Direct segment showed an operating loss of $9.9 million against an income of $6.8 million the prior year. The decline was primarily driven by a decrease in gross margin to 17.2 percent versus 38.7 percent last year tied to increased discounting, unfavorable logistics overhead absorption and increased JRNY investments.
Retail segment sales were $27.4 million, down 77.2 percent versus last year. Excluding sales related to Octane, sales were down 2 percent, or down 1 percent CAGR, compared to the same period in fiscal 2020. The decrease in sales to last year is primarily driven by lower cardio sales and higher sales discounting as retailers work through higher-than-normal inventory levels.
Barr said, “We closely partnered with retailers and supported promotional actions to work down inventory levels in Q1, generating some early reorders beginning to build some backlog, all with the goal of generating more reorders as we enter fitness season.”
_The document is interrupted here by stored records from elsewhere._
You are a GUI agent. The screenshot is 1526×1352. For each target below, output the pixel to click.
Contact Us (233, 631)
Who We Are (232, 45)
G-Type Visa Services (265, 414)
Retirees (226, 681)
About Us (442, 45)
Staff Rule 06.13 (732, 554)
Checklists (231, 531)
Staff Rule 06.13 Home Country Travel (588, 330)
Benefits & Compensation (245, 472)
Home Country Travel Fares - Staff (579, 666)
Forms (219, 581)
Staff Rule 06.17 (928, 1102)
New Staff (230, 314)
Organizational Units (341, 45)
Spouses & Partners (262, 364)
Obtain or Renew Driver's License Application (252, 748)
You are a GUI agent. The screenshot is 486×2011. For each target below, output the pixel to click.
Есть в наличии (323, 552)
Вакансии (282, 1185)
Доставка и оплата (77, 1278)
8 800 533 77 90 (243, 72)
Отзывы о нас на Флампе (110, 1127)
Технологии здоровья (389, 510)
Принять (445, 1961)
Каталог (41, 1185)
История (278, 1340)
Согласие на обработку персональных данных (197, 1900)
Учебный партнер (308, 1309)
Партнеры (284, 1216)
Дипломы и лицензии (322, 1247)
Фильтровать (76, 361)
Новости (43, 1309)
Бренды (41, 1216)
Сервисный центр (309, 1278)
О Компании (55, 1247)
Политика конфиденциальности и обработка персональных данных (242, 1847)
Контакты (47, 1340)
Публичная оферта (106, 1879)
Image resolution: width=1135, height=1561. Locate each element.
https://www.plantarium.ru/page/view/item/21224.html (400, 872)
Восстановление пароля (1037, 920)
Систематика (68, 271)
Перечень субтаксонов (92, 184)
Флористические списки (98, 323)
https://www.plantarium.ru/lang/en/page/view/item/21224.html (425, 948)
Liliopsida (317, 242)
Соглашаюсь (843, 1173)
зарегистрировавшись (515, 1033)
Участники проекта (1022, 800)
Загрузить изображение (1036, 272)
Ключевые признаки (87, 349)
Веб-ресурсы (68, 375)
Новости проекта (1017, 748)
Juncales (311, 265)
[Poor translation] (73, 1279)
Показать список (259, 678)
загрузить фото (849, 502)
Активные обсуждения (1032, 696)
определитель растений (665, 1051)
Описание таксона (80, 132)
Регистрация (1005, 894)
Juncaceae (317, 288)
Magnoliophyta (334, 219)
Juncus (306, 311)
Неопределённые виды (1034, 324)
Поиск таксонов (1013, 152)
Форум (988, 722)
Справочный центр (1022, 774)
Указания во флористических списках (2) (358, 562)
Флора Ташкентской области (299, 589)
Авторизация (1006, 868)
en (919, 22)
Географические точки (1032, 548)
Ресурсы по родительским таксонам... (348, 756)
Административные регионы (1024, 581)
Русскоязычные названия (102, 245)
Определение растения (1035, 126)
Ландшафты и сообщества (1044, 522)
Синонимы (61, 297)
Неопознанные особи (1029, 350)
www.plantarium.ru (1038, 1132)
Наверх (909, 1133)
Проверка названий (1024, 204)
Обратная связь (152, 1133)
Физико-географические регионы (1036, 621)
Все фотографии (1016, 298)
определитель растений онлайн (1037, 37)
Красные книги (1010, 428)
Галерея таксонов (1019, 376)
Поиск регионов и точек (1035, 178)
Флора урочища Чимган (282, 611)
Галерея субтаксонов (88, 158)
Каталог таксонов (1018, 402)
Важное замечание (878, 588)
Cardio sales declined 86.8 percent versus last year. Excluding sales of Octane, cardio sales were down 28.7 percent, or 11 percent CAGR, compared to the same period in fiscal 2020. Lower sales this quarter were primarily driven by lower bike sales. Strength product sales declined by 48.9 percent versus last year. Strength sales were up 36.8 percent, or 11 percent CAGR, compared to the same period in fiscal 2020, led by SelectTech weights.
The Retail segment showed an operating loss of $5.4 million compared to income of $22.1 million. Gross margins shrank to 5.5 percent compared to 25.1 percent last year. The 19.6 bps decrease in gross margin was primarily driven by: increased discounting, 11 bps and unfavorable logistics overhead absorption, 9 bps.
As of June 30, the Retail segment’s backlog totaled $48.0 million, while the Direct segment’s backlog was $400,000.
Inventory was $103.9 million at the quarter’s close, down compared to $111.2 million as of March 31, 2022. The decrease in inventory versus year-end was driven by efforts to right-size inventory levels ahead of the fitness season. About 8 percent of inventory as of June 30 was in transit.
Looking ahead, Nautilus reiterated its second half and full year 2023 guidance, including continuing to expect positive adjusted EBITDA in the back half of fiscal 2023. The company expects full-year revenue of between $380 million and $460 million. The full-year adjusted EBITDA loss is expected to be between $25 million and $35 million. JRNY members are projected to exceed 500,000 at March 31, 2023.